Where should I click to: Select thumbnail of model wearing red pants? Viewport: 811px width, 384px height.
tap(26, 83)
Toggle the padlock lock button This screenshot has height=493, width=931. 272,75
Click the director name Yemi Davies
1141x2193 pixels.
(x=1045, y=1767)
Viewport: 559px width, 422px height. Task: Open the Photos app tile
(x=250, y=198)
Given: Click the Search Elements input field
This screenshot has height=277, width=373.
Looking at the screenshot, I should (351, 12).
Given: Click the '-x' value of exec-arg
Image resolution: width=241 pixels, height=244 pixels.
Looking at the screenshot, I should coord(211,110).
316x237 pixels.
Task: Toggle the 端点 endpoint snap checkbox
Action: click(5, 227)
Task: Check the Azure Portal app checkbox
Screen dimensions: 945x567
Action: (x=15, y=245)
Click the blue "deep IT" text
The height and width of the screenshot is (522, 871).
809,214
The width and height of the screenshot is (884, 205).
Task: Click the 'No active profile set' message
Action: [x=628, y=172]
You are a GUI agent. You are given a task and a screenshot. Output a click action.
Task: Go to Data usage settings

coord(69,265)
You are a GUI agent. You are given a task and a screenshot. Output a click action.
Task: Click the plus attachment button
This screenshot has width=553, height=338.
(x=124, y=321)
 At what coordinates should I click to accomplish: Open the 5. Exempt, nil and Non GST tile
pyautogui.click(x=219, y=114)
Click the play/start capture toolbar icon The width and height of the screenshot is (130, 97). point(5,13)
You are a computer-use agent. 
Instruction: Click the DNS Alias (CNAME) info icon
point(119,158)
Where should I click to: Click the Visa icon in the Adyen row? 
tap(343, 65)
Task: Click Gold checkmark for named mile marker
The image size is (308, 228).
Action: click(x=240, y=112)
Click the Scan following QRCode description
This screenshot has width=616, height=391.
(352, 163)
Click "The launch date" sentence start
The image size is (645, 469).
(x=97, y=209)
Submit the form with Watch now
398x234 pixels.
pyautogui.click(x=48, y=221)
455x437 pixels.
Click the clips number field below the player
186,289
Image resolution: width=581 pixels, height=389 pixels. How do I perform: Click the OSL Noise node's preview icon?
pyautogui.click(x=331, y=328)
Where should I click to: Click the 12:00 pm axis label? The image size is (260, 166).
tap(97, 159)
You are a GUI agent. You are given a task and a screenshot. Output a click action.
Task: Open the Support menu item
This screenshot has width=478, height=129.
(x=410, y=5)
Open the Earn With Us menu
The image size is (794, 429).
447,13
--
## Problem
Find the lines in the material above that include the string "start", and state how many there are without any other text.

## Written answer
2